- [Record extracts]:

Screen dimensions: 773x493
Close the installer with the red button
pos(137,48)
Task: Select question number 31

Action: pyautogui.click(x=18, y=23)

- [Required work]: Every record above must be repeated word for word.

- [Solution below]:
Screen dimensions: 773x493
Close the installer with the red button
pos(137,48)
Task: Select question number 31

Action: pyautogui.click(x=18, y=23)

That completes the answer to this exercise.